| CHALLENGE |
Copy the entries below exactly, from the line containing "You are a computer-use" through the line containing "click(904, 128)", and leave the pictures out of your copy.
=== INPUT MATERIAL ===
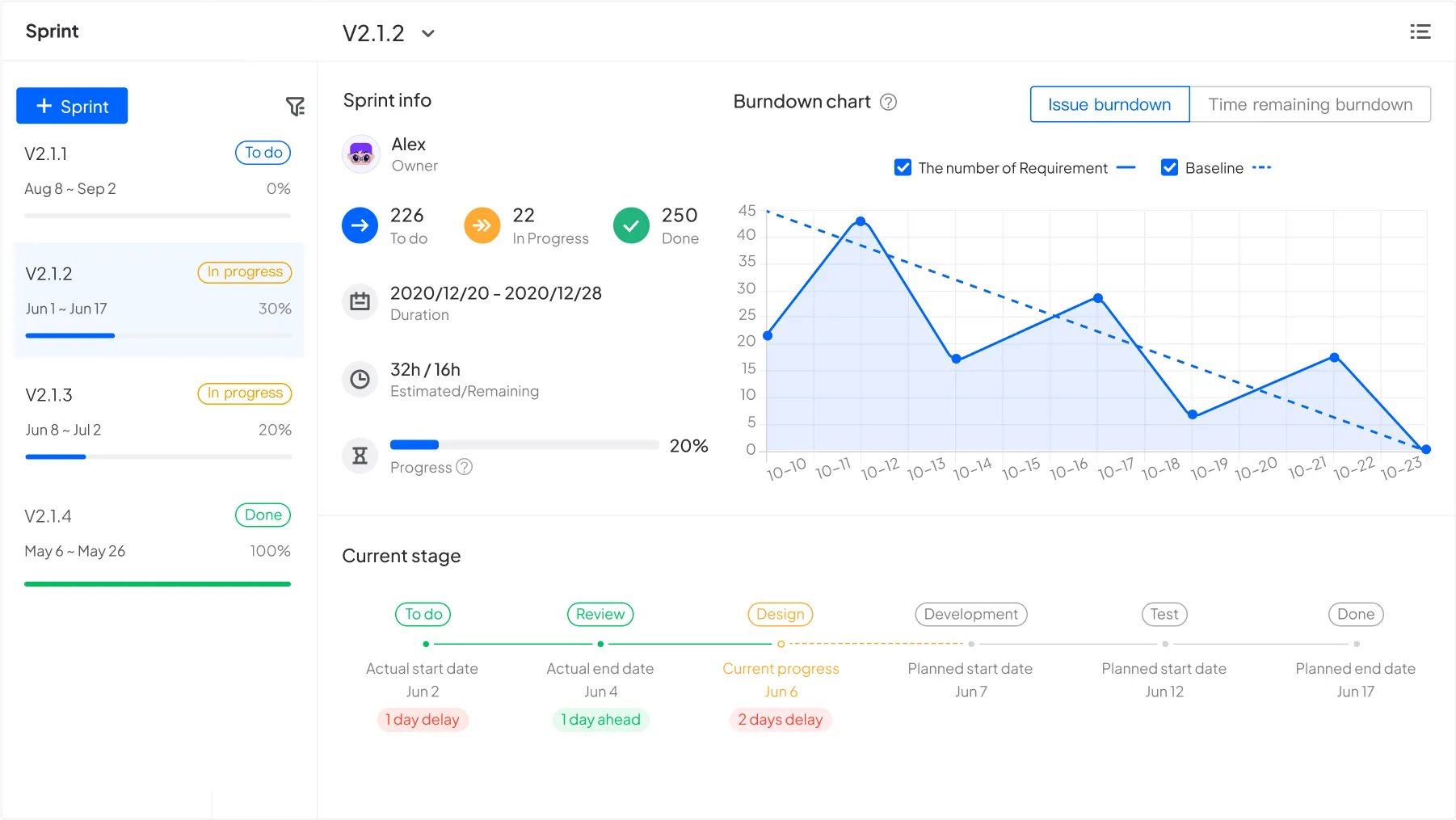This screenshot has width=1456, height=820.
Task: Click the Progress help question icon
Action: 464,467
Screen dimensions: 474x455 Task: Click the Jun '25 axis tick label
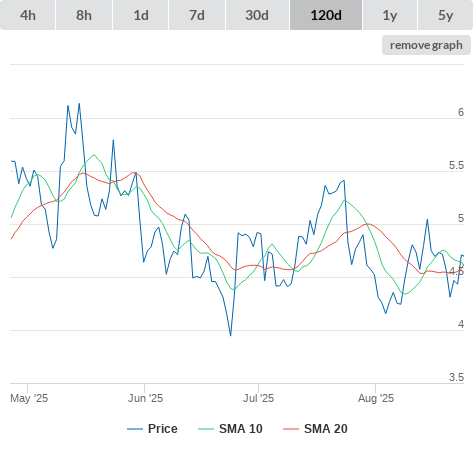pyautogui.click(x=145, y=398)
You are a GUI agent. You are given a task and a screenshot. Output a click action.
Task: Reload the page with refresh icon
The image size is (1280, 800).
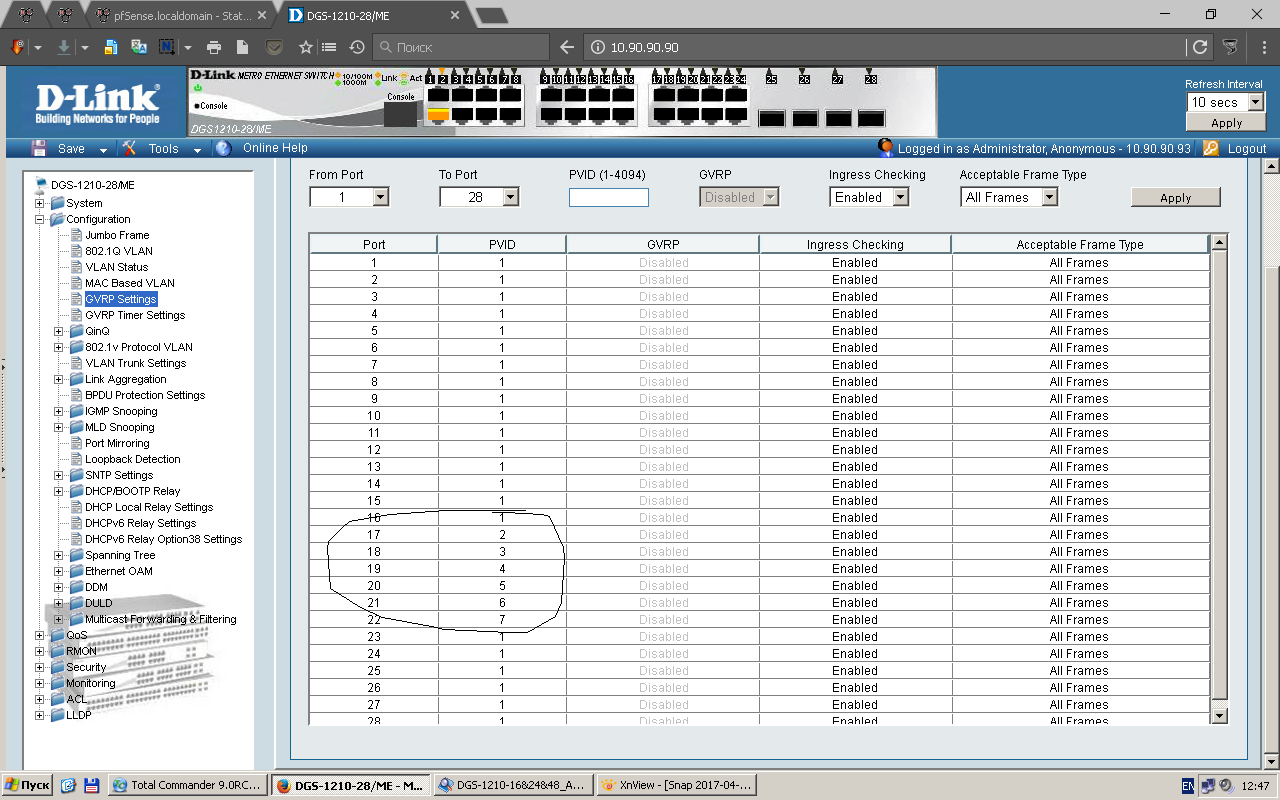1200,47
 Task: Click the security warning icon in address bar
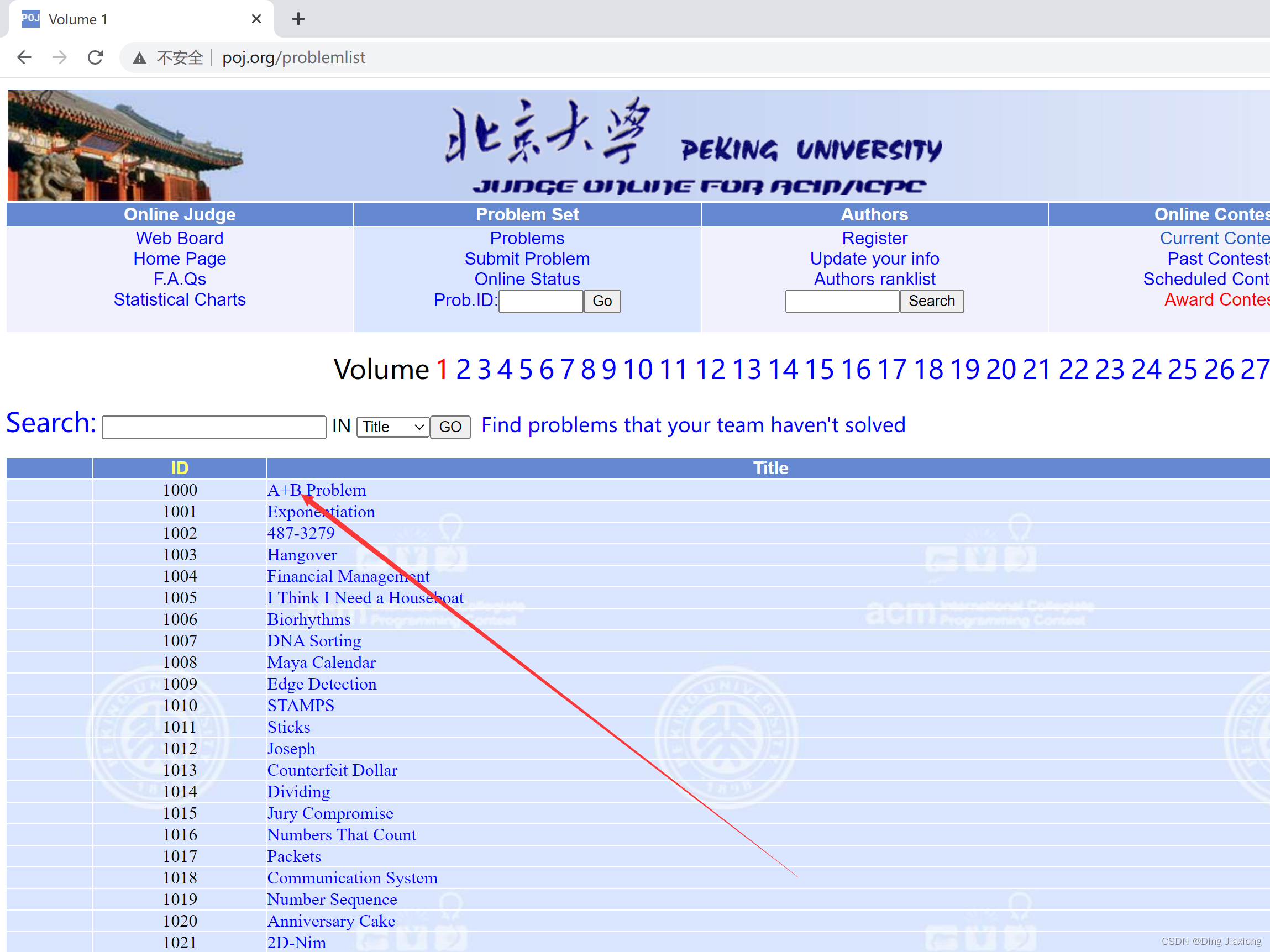click(139, 57)
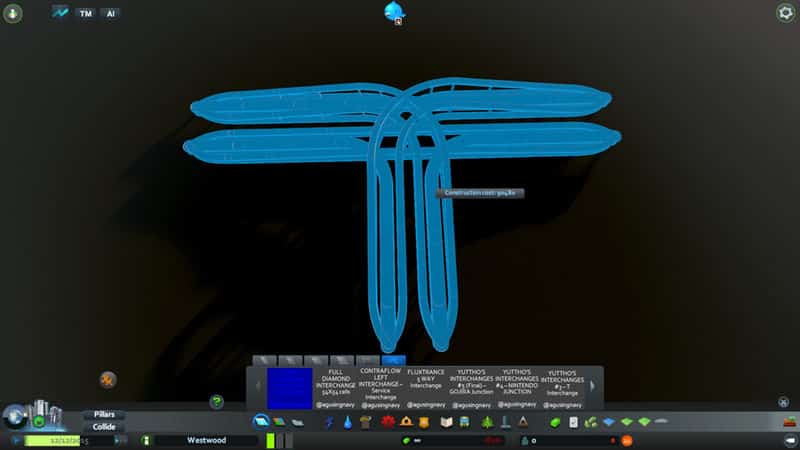Switch to the first road category tab

tap(263, 360)
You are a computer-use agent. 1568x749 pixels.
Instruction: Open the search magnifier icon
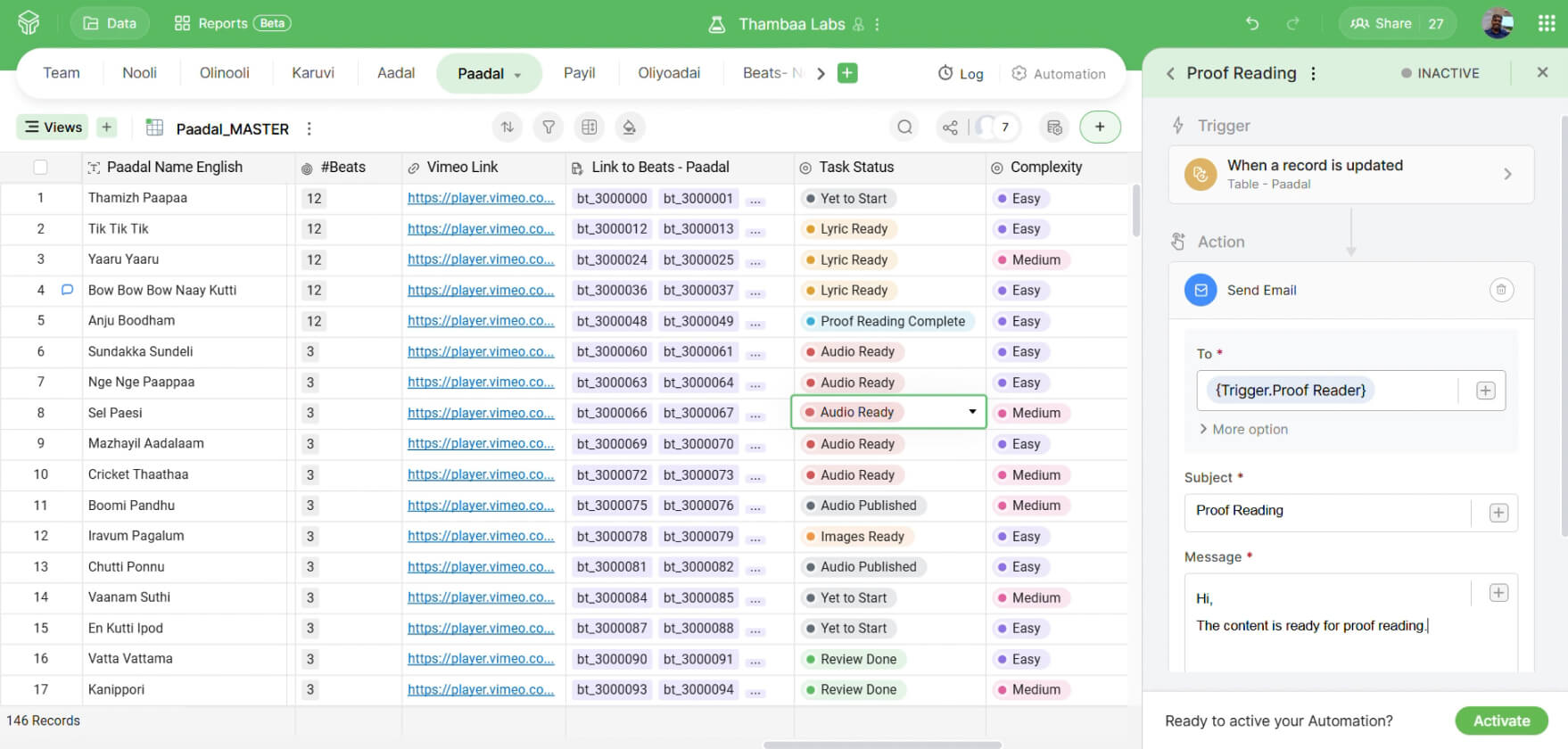click(904, 128)
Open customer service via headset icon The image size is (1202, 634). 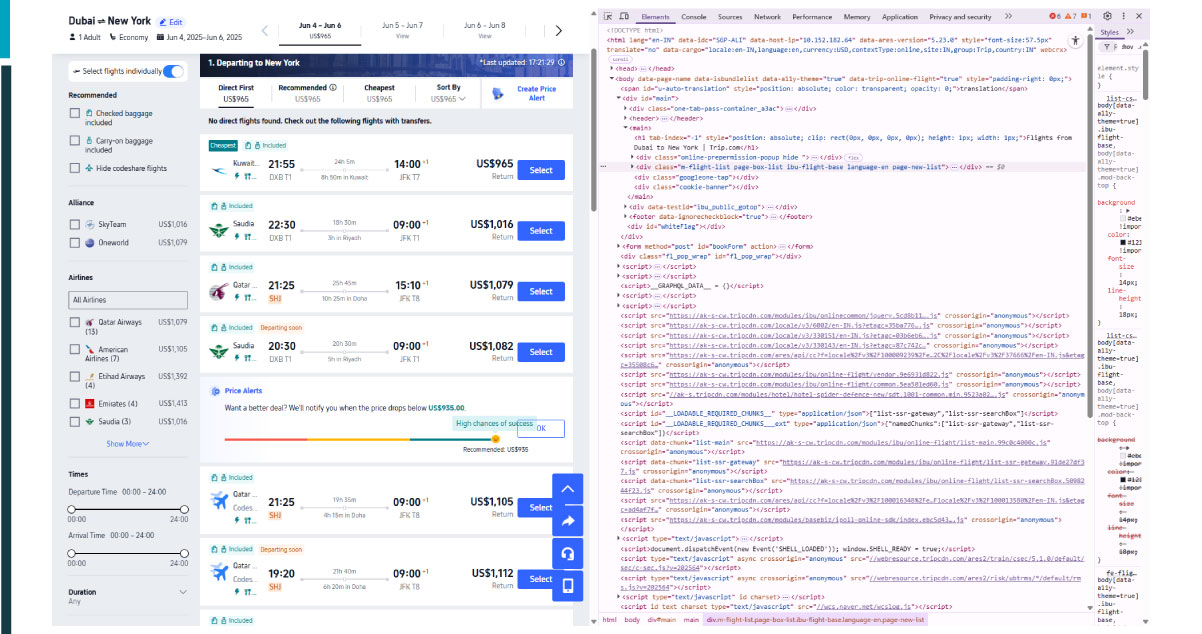[568, 554]
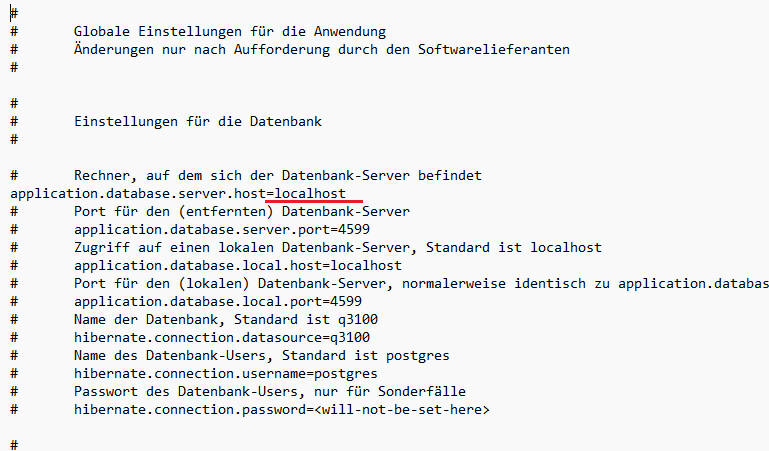The width and height of the screenshot is (769, 451).
Task: Click the word 'Passwort' in the comment
Action: (x=106, y=391)
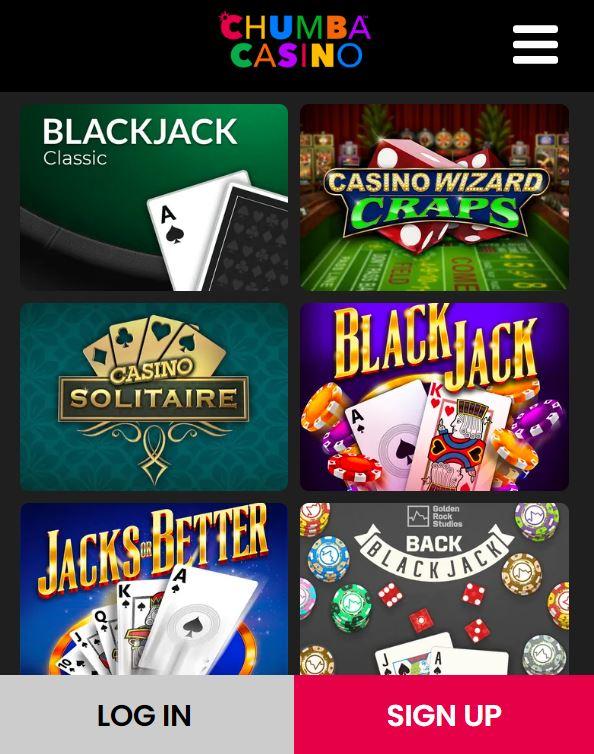Click the gold SOLITAIRE nameplate
This screenshot has height=754, width=594.
coord(154,399)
===
| REPLY |
You are a computer-use agent. 1568x749 pixels.
Instruction: Open the search magnifier icon
click(904, 128)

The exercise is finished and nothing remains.